§ What is required: Copy out the line containing "Интересно знать, что... (199, 56)" and each line after it, through the last one in the material, exactly as written.

** Opening Data records block **

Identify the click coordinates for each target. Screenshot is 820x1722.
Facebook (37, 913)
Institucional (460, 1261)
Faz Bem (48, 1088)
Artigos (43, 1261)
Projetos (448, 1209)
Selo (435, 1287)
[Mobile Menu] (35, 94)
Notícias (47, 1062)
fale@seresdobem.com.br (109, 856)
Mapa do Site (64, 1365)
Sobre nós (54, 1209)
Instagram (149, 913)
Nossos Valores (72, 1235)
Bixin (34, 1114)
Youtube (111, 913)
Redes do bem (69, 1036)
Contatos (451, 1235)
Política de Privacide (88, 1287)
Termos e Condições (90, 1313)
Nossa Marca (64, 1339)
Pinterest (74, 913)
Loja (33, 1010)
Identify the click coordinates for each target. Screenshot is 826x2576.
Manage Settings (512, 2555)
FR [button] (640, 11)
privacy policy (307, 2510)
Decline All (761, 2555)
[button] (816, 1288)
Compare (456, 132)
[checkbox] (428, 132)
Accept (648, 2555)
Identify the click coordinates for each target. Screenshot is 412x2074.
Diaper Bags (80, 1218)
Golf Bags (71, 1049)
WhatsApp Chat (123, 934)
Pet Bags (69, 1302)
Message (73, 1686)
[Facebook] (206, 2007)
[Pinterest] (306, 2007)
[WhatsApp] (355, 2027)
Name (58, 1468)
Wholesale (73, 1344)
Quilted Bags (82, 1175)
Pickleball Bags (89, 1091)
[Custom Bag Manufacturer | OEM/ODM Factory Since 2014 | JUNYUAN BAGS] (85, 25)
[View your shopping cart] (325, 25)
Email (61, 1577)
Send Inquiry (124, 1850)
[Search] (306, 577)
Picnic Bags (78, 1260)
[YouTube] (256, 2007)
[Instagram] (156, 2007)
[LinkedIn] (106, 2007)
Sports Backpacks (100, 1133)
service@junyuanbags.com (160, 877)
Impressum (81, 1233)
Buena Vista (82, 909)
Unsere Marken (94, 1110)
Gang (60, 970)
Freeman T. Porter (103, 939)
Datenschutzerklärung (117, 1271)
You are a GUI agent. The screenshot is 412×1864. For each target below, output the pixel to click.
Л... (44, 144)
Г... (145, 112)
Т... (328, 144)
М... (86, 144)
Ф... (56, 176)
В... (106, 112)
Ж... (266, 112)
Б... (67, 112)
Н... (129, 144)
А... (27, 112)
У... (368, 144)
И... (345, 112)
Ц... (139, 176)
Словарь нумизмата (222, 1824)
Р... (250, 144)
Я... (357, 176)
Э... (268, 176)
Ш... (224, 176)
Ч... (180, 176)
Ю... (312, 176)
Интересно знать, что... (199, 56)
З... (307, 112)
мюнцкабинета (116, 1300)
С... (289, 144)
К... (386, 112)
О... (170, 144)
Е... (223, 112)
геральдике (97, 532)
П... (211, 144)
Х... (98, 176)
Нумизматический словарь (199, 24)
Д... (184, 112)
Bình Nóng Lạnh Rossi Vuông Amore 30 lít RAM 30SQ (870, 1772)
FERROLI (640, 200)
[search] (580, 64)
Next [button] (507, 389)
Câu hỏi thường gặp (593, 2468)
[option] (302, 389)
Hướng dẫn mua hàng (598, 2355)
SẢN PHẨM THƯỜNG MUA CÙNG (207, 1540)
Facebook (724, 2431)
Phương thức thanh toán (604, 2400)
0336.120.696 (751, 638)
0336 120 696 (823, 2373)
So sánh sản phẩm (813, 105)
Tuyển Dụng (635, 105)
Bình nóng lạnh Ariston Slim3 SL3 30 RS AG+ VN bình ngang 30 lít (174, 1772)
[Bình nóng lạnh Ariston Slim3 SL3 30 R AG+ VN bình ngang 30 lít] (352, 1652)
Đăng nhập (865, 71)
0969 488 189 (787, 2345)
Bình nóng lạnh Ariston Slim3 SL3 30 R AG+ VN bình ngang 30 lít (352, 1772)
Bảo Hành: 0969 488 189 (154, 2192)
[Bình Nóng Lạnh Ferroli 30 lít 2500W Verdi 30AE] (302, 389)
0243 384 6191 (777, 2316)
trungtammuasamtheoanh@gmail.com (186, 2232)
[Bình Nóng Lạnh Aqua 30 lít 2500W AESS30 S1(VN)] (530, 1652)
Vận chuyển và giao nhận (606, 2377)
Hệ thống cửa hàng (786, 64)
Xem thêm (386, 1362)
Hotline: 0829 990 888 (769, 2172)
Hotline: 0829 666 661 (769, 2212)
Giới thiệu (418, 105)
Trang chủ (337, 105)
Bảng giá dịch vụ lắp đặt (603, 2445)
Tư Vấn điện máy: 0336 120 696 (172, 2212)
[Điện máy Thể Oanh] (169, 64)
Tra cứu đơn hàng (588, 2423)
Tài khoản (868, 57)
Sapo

** Closing Data records block **

§ Written answer:
Интересно знать, что... (199, 56)
З... (307, 112)
мюнцкабинета (116, 1300)
С... (289, 144)
К... (386, 112)
О... (170, 144)
Е... (223, 112)
геральдике (97, 532)
П... (211, 144)
Х... (98, 176)
Нумизматический словарь (199, 24)
Д... (184, 112)
Bình Nóng Lạnh Rossi Vuông Amore 30 lít RAM 30SQ (870, 1772)
FERROLI (640, 200)
[search] (580, 64)
Next [button] (507, 389)
Câu hỏi thường gặp (593, 2468)
[option] (302, 389)
Hướng dẫn mua hàng (598, 2355)
SẢN PHẨM THƯỜNG MUA CÙNG (207, 1540)
Facebook (724, 2431)
Phương thức thanh toán (604, 2400)
0336.120.696 (751, 638)
0336 120 696 (823, 2373)
So sánh sản phẩm (813, 105)
Tuyển Dụng (635, 105)
Bình nóng lạnh Ariston Slim3 SL3 30 RS AG+ VN bình ngang 30 lít (174, 1772)
[Bình nóng lạnh Ariston Slim3 SL3 30 R AG+ VN bình ngang 30 lít] (352, 1652)
Đăng nhập (865, 71)
0969 488 189 (787, 2345)
Bình nóng lạnh Ariston Slim3 SL3 30 R AG+ VN bình ngang 30 lít (352, 1772)
Bảo Hành: 0969 488 189 (154, 2192)
[Bình Nóng Lạnh Ferroli 30 lít 2500W Verdi 30AE] (302, 389)
0243 384 6191 (777, 2316)
trungtammuasamtheoanh@gmail.com (186, 2232)
[Bình Nóng Lạnh Aqua 30 lít 2500W AESS30 S1(VN)] (530, 1652)
Vận chuyển và giao nhận (606, 2377)
Hệ thống cửa hàng (786, 64)
Xem thêm (386, 1362)
Hotline: 0829 990 888 (769, 2172)
Hotline: 0829 666 661 (769, 2212)
Giới thiệu (418, 105)
Trang chủ (337, 105)
Bảng giá dịch vụ lắp đặt (603, 2445)
Tư Vấn điện máy: 0336 120 696 (172, 2212)
[Điện máy Thể Oanh] (169, 64)
Tra cứu đơn hàng (588, 2423)
Tài khoản (868, 57)
Sapo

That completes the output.